Selected excerpt:
========================================================================

There are wrong spaces later in some of the config-snippets - I have to adjust the pages. Be aware if you just copy and paste stuff from here - some markdown-conversion is not handled well 😐

Setting Up A Home-Lab Elastic ECK

I used again Fedora Server (33) to setup a two node Kubernetes cluster with enough resources on two KVM machines. For saving Elasticsearch data I use an extra partition /data. This setup will create the possibility for a nice 2-zone setup. About ECK you can find out more at https://www.elastic.co/guide/en/cloud-on-k8s/current/index.html

Kubernetes 1.19 was used.

========================================================================

Stored data:
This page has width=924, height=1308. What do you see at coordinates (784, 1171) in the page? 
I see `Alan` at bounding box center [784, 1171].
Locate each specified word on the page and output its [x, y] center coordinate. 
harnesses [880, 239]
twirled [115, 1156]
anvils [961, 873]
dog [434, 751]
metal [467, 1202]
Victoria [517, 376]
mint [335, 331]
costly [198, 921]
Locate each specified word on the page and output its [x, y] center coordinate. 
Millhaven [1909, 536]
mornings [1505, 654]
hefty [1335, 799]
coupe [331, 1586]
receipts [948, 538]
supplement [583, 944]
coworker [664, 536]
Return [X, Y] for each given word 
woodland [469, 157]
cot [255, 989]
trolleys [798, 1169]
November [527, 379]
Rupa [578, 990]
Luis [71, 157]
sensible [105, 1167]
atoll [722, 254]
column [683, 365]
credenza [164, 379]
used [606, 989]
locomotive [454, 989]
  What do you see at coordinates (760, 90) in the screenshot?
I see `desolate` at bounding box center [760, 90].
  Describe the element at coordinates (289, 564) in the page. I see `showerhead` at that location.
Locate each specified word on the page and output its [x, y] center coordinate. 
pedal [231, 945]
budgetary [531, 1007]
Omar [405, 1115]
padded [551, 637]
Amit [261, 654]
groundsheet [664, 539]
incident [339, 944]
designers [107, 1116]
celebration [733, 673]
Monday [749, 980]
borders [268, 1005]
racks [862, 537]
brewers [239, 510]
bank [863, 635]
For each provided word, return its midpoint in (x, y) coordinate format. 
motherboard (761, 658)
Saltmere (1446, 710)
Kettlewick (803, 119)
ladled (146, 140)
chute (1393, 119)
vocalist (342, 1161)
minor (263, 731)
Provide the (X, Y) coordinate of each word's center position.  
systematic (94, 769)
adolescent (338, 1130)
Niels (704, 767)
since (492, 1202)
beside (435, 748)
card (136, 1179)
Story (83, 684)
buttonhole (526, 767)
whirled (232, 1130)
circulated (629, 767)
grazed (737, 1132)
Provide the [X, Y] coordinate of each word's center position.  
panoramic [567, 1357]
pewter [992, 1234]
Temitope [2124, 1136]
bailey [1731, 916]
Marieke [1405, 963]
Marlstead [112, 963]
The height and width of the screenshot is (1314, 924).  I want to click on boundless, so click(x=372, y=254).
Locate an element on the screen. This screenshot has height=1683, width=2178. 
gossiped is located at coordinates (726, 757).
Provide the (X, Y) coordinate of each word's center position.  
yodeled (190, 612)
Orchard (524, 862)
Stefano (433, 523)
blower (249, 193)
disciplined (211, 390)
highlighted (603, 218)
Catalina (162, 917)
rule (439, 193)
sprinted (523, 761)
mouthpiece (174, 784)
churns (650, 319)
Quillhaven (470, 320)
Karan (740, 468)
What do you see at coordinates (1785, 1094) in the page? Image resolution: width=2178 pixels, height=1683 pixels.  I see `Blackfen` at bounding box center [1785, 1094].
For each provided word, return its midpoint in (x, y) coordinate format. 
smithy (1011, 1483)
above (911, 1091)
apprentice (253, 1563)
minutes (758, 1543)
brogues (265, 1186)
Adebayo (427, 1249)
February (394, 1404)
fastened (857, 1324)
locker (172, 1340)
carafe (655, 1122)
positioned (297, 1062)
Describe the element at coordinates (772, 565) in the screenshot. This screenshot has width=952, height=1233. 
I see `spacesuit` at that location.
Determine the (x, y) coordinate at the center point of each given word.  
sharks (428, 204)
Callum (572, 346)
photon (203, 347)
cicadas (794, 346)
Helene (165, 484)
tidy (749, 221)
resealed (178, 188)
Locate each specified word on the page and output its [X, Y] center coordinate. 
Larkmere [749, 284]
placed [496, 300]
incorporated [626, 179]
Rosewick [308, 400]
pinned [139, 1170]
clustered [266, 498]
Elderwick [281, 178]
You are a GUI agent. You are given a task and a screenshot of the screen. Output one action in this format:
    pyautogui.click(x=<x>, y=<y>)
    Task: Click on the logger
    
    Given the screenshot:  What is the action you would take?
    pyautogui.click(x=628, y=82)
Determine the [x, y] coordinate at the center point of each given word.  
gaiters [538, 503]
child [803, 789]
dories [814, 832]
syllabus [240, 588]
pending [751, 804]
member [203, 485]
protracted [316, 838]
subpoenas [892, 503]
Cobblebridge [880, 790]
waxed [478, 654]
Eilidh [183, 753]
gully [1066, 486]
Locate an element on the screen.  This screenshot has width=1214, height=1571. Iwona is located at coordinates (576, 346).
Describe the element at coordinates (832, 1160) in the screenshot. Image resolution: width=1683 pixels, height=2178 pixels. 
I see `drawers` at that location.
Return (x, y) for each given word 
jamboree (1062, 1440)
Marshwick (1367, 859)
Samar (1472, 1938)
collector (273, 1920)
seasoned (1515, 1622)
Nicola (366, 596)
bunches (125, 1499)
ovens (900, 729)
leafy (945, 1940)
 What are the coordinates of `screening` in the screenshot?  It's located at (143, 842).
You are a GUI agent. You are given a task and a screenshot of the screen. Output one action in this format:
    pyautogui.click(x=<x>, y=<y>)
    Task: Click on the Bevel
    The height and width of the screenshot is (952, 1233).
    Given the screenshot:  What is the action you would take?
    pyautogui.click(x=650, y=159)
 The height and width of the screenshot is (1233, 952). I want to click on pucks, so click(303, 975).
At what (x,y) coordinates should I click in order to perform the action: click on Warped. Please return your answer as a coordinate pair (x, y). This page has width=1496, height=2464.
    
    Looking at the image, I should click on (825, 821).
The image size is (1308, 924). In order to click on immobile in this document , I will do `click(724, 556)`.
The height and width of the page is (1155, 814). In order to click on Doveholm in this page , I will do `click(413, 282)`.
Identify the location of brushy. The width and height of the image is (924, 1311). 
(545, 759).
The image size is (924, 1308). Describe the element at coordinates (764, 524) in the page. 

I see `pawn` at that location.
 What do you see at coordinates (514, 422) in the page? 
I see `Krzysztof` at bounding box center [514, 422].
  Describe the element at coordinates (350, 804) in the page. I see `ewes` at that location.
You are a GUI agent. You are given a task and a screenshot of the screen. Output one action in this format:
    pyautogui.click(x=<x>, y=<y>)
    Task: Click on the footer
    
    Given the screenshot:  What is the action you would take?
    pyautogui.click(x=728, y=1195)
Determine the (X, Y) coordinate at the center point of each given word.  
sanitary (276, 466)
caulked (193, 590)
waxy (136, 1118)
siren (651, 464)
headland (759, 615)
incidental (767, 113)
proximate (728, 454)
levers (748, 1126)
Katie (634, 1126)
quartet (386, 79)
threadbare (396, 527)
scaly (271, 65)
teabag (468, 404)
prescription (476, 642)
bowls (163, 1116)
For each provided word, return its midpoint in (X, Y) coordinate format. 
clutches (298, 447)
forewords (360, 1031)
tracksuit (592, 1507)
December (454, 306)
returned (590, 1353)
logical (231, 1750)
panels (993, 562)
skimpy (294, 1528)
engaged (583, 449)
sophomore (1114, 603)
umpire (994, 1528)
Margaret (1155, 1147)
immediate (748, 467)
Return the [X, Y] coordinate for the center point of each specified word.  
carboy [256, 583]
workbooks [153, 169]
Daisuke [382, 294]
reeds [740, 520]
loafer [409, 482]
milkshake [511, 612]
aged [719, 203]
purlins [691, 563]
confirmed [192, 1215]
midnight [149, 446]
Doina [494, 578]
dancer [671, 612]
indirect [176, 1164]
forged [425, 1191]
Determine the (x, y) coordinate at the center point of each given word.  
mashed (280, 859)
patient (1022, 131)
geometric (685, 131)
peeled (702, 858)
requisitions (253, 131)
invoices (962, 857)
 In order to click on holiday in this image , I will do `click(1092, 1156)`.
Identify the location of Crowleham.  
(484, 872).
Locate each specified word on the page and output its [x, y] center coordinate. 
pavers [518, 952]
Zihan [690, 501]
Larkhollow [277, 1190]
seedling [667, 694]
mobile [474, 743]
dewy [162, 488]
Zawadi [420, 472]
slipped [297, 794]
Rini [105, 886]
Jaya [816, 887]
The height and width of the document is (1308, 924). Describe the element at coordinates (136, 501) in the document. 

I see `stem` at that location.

========================================================================

Required work:
1. In the home-lab ECK setup notes, list every piece of software named in the paragraph that begins "I used again Fedora Server".
2. Set down the passage from the home-lab ECK setup notes from "There are wrong" up to and including "1.19 was used.", character for character.
3. Answer these about the home-lab ECK setup notes, one answer per line:
(a) Which version of Kubernetes was used?
(b) On which partition is the Elasticsearch data saved?
(c) According to the opening warning, what is not handled well?
You can complete this without the rows.

Answer set:
1.
Fedora Server
Kubernetes
KVM
Elasticsearch
ECK

2.
There are wrong spaces later in some of the config-snippets - I have to adjust the pages. Be aware if you just copy and paste stuff from here - some markdown-conversion is not handled well 😐

Setting Up A Home-Lab Elastic ECK

I used again Fedora Server (33) to setup a two node Kubernetes cluster with enough resources on two KVM machines. For saving Elasticsearch data I use an extra partition /data. This setup will create the possibility for a nice 2-zone setup. About ECK you can find out more at https://www.elastic.co/guide/en/cloud-on-k8s/current/index.html

Kubernetes 1.19 was used.

3.
(a) Kubernetes 1.19
(b) /data
(c) Some markdown-conversion